**TASK TO COMPLETE**
Repeat the whole listing, keeping each line as it is.

ENTRIES SHOWN START

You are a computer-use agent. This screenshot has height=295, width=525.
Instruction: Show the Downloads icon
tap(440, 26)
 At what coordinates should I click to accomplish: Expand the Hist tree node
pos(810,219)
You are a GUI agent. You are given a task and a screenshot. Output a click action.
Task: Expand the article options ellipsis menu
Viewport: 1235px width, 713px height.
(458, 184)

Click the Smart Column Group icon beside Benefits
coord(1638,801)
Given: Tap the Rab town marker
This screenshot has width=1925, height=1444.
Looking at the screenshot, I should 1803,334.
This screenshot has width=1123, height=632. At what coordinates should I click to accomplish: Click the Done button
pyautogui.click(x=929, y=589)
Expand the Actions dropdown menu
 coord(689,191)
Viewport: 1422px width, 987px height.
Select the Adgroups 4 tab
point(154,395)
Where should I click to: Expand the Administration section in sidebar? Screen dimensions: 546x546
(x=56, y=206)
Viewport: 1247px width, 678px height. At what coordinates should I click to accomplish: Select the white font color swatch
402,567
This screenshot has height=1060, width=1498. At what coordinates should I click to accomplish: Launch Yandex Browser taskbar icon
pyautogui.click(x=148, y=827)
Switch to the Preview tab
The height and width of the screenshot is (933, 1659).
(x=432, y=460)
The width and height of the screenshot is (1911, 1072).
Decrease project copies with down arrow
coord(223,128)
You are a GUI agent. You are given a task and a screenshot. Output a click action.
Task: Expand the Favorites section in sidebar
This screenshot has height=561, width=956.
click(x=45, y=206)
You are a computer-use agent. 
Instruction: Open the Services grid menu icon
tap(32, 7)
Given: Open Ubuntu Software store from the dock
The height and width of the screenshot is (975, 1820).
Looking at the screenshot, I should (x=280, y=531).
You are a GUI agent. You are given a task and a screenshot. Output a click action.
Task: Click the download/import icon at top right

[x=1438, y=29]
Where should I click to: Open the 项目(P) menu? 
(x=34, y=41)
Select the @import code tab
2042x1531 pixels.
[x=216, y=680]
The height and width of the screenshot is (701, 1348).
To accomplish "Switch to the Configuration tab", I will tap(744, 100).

ENTRIES SHOWN END

**YOUR RESPONSE**
You are a computer-use agent. This screenshot has height=295, width=525.
Instruction: Show the Downloads icon
tap(440, 26)
 At what coordinates should I click to accomplish: Expand the Hist tree node
pos(810,219)
You are a GUI agent. You are given a task and a screenshot. Output a click action.
Task: Expand the article options ellipsis menu
Viewport: 1235px width, 713px height.
(458, 184)

Click the Smart Column Group icon beside Benefits
coord(1638,801)
Given: Tap the Rab town marker
This screenshot has width=1925, height=1444.
Looking at the screenshot, I should 1803,334.
This screenshot has width=1123, height=632. At what coordinates should I click to accomplish: Click the Done button
pyautogui.click(x=929, y=589)
Expand the Actions dropdown menu
 coord(689,191)
Viewport: 1422px width, 987px height.
Select the Adgroups 4 tab
point(154,395)
Where should I click to: Expand the Administration section in sidebar? Screen dimensions: 546x546
(x=56, y=206)
Viewport: 1247px width, 678px height. At what coordinates should I click to accomplish: Select the white font color swatch
402,567
This screenshot has height=1060, width=1498. At what coordinates should I click to accomplish: Launch Yandex Browser taskbar icon
pyautogui.click(x=148, y=827)
Switch to the Preview tab
The height and width of the screenshot is (933, 1659).
(x=432, y=460)
The width and height of the screenshot is (1911, 1072).
Decrease project copies with down arrow
coord(223,128)
You are a GUI agent. You are given a task and a screenshot. Output a click action.
Task: Expand the Favorites section in sidebar
This screenshot has height=561, width=956.
click(x=45, y=206)
You are a computer-use agent. 
Instruction: Open the Services grid menu icon
tap(32, 7)
Given: Open Ubuntu Software store from the dock
The height and width of the screenshot is (975, 1820).
Looking at the screenshot, I should (x=280, y=531).
You are a GUI agent. You are given a task and a screenshot. Output a click action.
Task: Click the download/import icon at top right

[x=1438, y=29]
Where should I click to: Open the 项目(P) menu? 
(x=34, y=41)
Select the @import code tab
2042x1531 pixels.
[x=216, y=680]
The height and width of the screenshot is (701, 1348).
To accomplish "Switch to the Configuration tab", I will tap(744, 100).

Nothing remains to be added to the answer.